Entering this weekend’s series versus the Philadelphia Phillies, we knew one matchup was going to be a thriller to watch: Saturday night’s tilt between aces Roy Halladay and Josh Johnson. The matchup did not disappoint, with Johnson throwing a great game in seven innings but being outdueled by one of the best pitchers of our generation. Halladay threw a perfect game, yet another great accomplishment on the mantle of a sure-fire Hall of Famer.

Overall, the Marlins lost two in the series, but you can’t blame the pitching staff for that. Marlins bats were quiet, as the team scored just three runs the whole series. It’s a good thing the Marlins pitchers allowed just four runs in the series themselves. Each game was a one-run affair.

Series Hero: Anibal Sanchez (0.426 WPA)
Series Goat: Cody Ross (-0.396 WPA)
Impressed By: Halladay, even though he isn’t on our team. He’s a great player
Depressed By: Cameron Maybin (5 PA, 0 H, 0 BB, 0 K, and the defensive blunder in center that scored the only run against Johnson)

They needed perfection

I won’t wax poetic too much about how great Halladay’s game was, but I will mention that the Phillies needed every bit of that perfection to stay on top of the Marlins that game. Check it out:

Obviously, it was one-run game throughout, and the sole run was scored on a misplayed fly ball by Maybin, not anything particularly poor that Johnson did. Halladay’s monster performance earned him a ridiculous 0.888 WPA (89% of the change in win expectancy for the Phillies came from Halladay’s pitching and the Phillies’ defense), and that was important because the offense contributed -0.388 WPA to the cause.
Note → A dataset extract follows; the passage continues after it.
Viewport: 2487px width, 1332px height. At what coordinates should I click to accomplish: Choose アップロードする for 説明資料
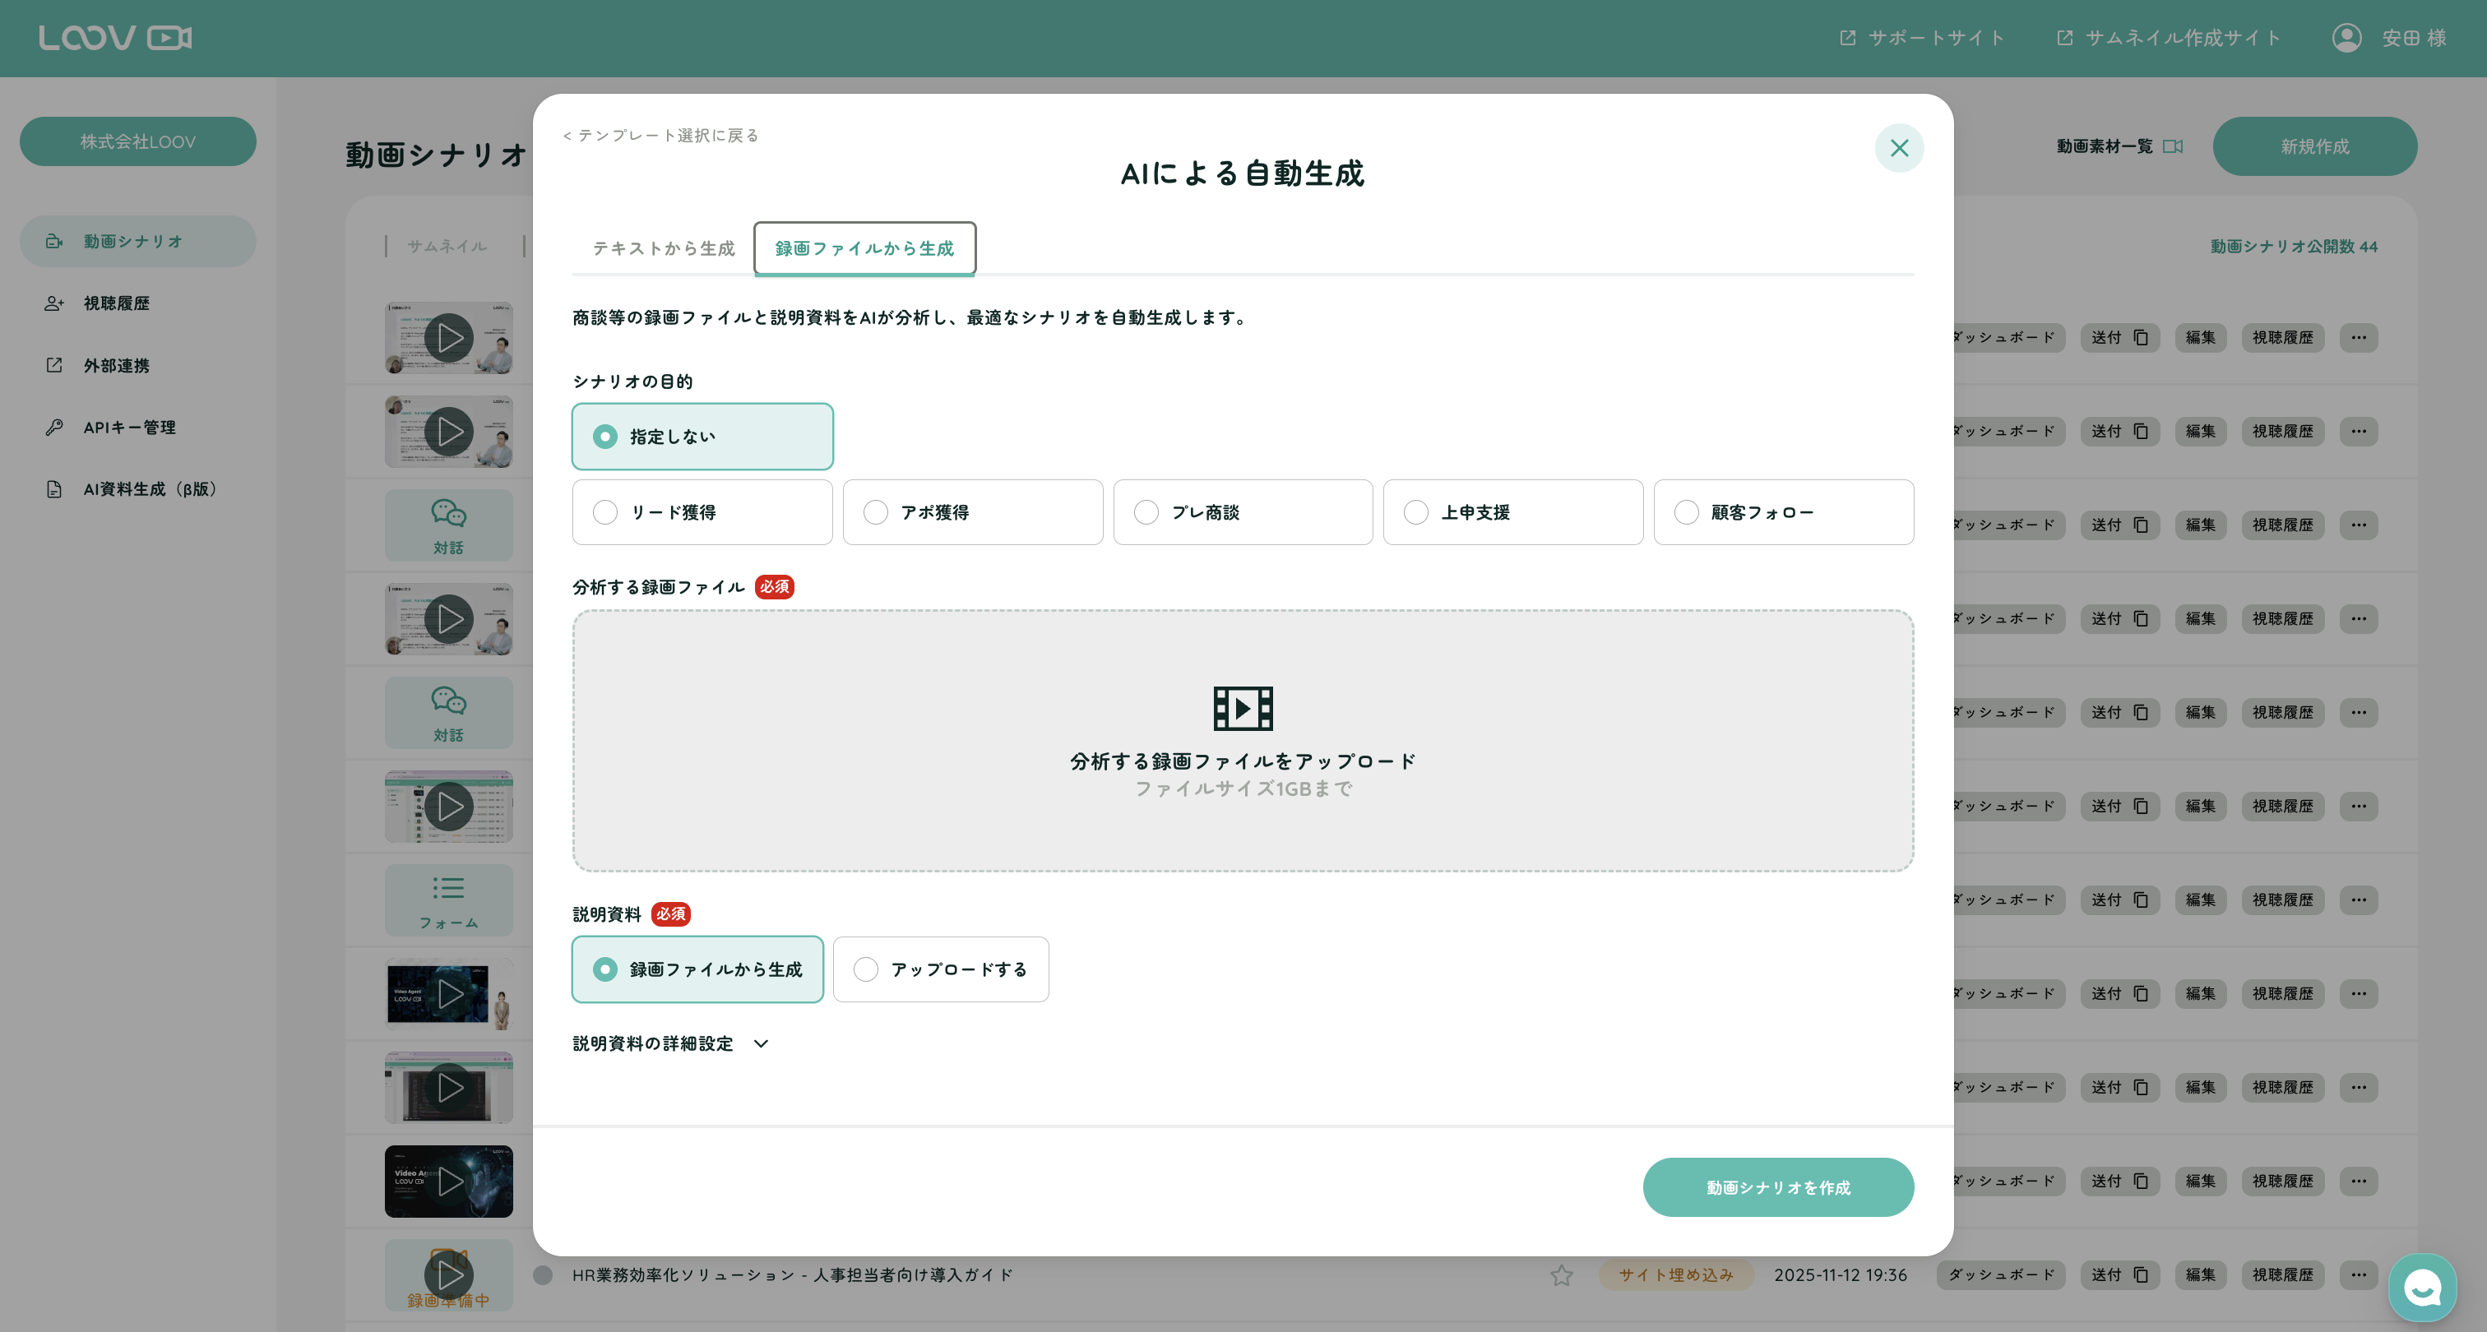click(866, 969)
Much of that was in the hands of Josh Johnson, who had a great start. JJ struck out six batters, walked one, and yet again did not allow a home run, all in seven innings of work. He threw 117 pitches, getting pitches in the zone 63% of the time and inducing 13 whiffs. Johnson was also his usual ground ball self, getting 11 grounders out of 22 balls in play. He scattered seven hits, with the only hit-related threats coming in the second inning after a Juan Castro double and Carlos Ruiz infield single. The highest leverage index (LI) that Johnson faced was 1.81 (against Halladay in the second inning), and even after the run scored in the third and Chase Utley stood on third base, Johnson did not falter, striking out two to finish off the inning.

Sanchez not to be outdone

Anibal Sanchez apparently did not want to look bad following Johnson’s performance and Halladay’s perfect game, because he once again brought his best stuff. Sanchez went 6 2/3 innings, striking out seven and walking three. Sanchez also avoided the home run again, bringing his home run rate down to a paltry 0.14 per nine innings. Sanchez hit 100 pitches exactly, getting 64% of those pitches in the zone and inducing nine whiffs. In this outing, Sanchez was able to get seven grounders out of 15 BIP, just under 50% GB%.

Sanchez also cruised through much of his outing, hardly ever hitting a high leverage situation. His average LI for the game was exactly 1.00, with the highest LI coming in the third inning with Shane Victorino on third base with two out. Sanchez got out of the situation with a strikeout of Jayson Werth.